八月七日 6 (1) 遅れてやってきた反抗期

 奇妙な沈黙ののち、三善は観念したように、おおげさに肩を竦めて見せた。しかしながら、その仕草が決して嫌味に見えないのがまた不思議なところである。


 彼は極めて落ち着いた調子で、

「さっきから馬鹿って言ったり賢いって言ったり……どっちかにしてくれませんか」

 と尋ねてみた。


 すかさずジョンが答える。


「どっちかって言われたら、お前さんは馬鹿だ」


 そこまでズバッと言われてしまうと、かえって清々しいものがある。
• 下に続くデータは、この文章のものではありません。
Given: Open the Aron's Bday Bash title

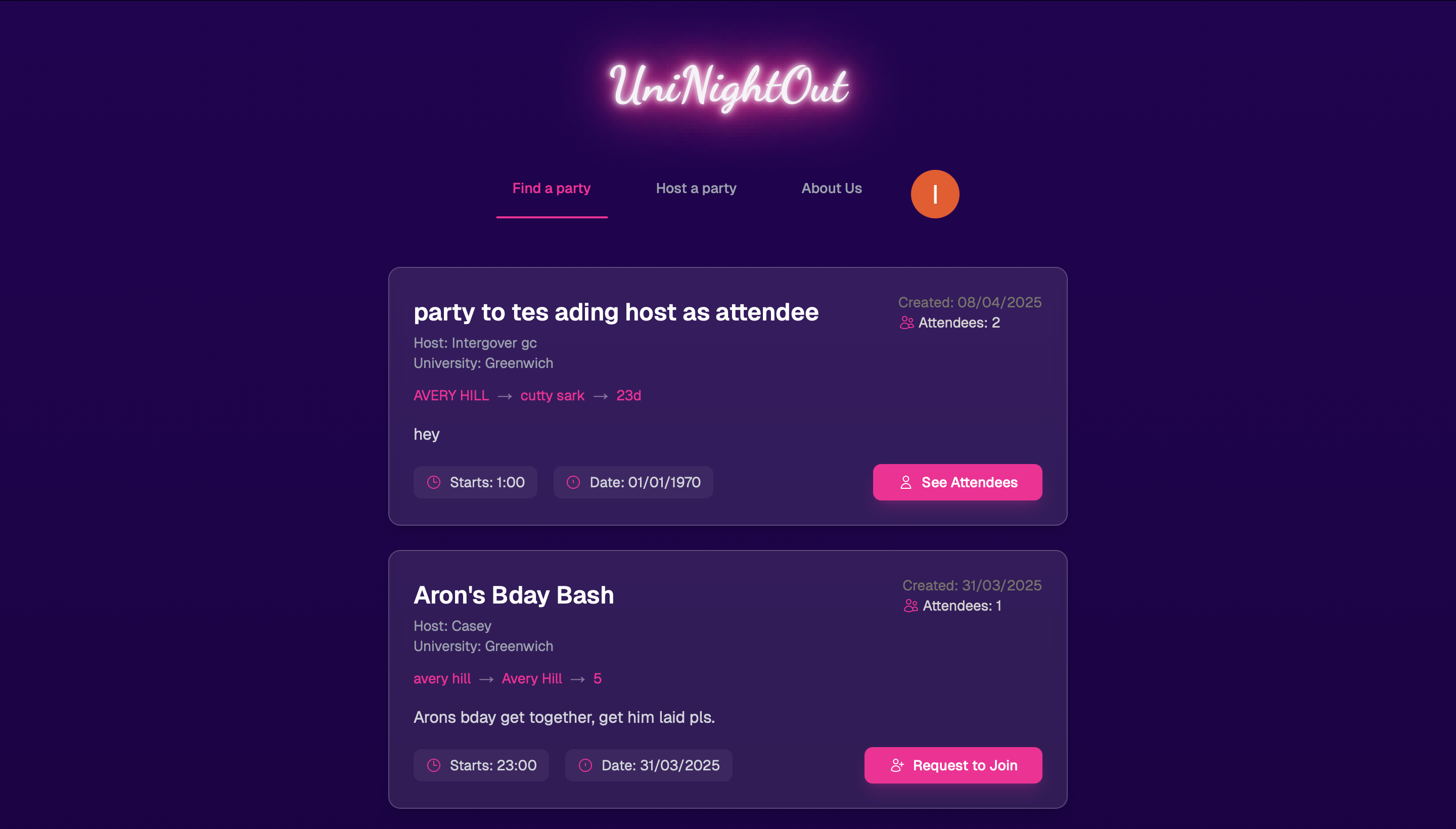Looking at the screenshot, I should (x=514, y=595).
意外と頭の作りが単純な三善としては、そちらの方がありがたい。

 そこでようやく「説教はここで終わり」とジョンが三善の肩を叩いた。


「まぁ、男は馬鹿な方がいい。断然いい」


 着替えてこい、と彼が言うので、三善はお言葉に甘えることとした。

 どうやら、他に呼んでいるという人物が一向に来る気配がないためらしい。一時間後に戻るよう三善に告げると、彼はひとつ頷き、単身部屋を出て行った。


 扉が閉まると同時に、ジョンはホセにそっと尋ねる。


「あいつの筆記試験の解答、見たか?」

「え? いや……まだ、ですけれど」


 それがどうした、と言いたげな表情を浮かべたので、ジョンが先程見つめていた紙をホセに見せた。


 ホセは促されるままにそれを受け取り、上から順に答案を見直していく。

 ジョンが言った通りだ。聖典理論は完璧なのに、教会史がなかなかに悲惨なこととなっている。特に、枢機卿関連。筆記試験はボーダーラインギリギリだとは聞いていたが、何故こうなった。思わず眉間に皺を寄せてしまったホセである。
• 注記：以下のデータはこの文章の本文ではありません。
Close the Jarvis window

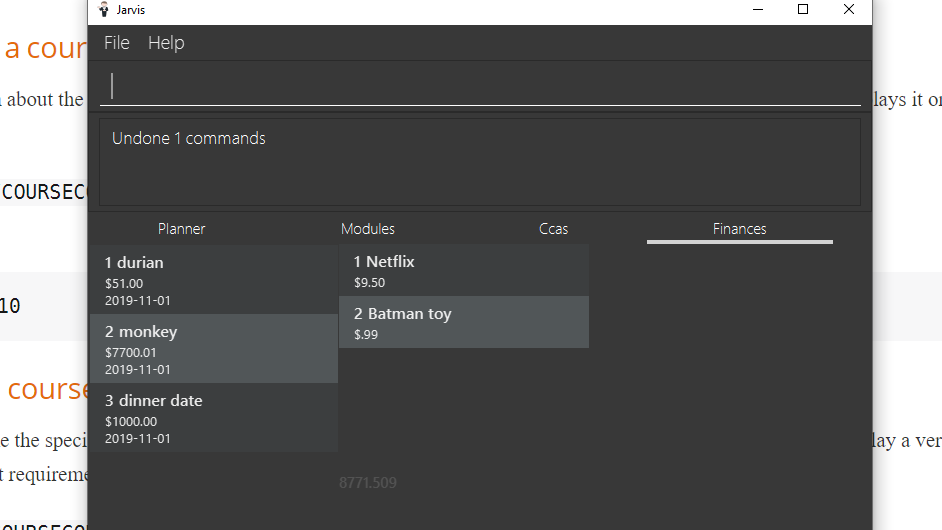pos(849,10)
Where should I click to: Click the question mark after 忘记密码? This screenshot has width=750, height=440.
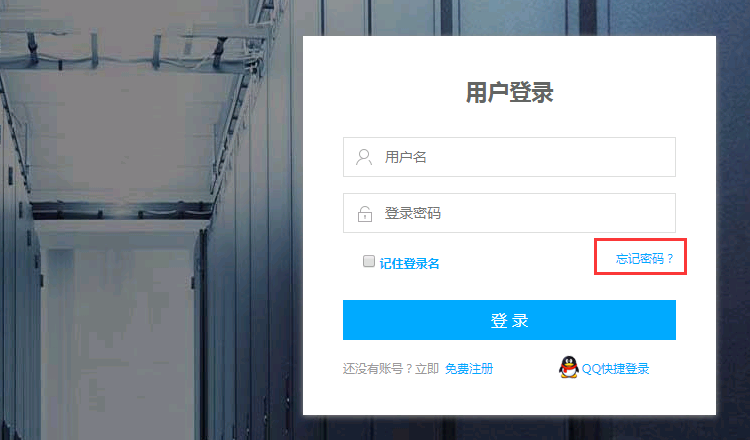[x=670, y=259]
 さて、最後に先程ジョンがぽろっと口にしたビックバン理論に辿り着いた。それを一瞥するや否や、ホセははっと身を固くした。


「この内容……」

「ああ。そうだ」

 ジョンは静かに頷く。「ケファ・ストルメントがエクレシアに入団する前に発表した、に似ているだろ」

「ええ。でも、それはあり得ない」

 ホセがかぶりを振った。「そもそも、あの子が『これ』を知るはずがない。だって、この内容は」

「その通りだ」


 ジョンが小さく呟き、回想するかのように再びその解答用紙を見つめる。三善の癖字が紙いっぱいに埋められている。ただそれだけのことなのに、二人の間には決定的となった事実がある。


 姫良三善という少年にとっての「三年」は、『彼』なしでは決して成立しなかった。あの男が側にいたからこそ、今の三善が在るのだ。


 だからこそ見逃してはならない。この危うさを放っておいたら、取り返しのつかないことになる。


 ふぅ、とジョンが溜息を洩らし、額に手を当てた。


「これ、ブラザー・ケファが書いた論文の中で唯一発禁処分が出た内容だろ。その内容を知っているのは、当時枢機卿団の依頼で下読みしていた俺やお前くらいだし、実際、それを進言したのは俺だ。発禁処分とした理由は、内容があまりに難解すぎるために誤解が生じる可能性があったからだ」

「ええ」

 ホセもそれに同意し、神妙な面持ちで頷いた。「あの子は天才でしたが、それ故に周りに合わせられませんでした。ヒメ君と生活するようになってからですよ、そういう意味で協調性が身に付いたのは」


 今思えば、それが学者としての「ケファ・ストルメント」最大の欠点だった。彼の几帳面な性格が妥協を潔しとしない。故に、彼が論文を寄稿するたびに、枢機卿団が騒然とするのは最早見慣れた光景だった。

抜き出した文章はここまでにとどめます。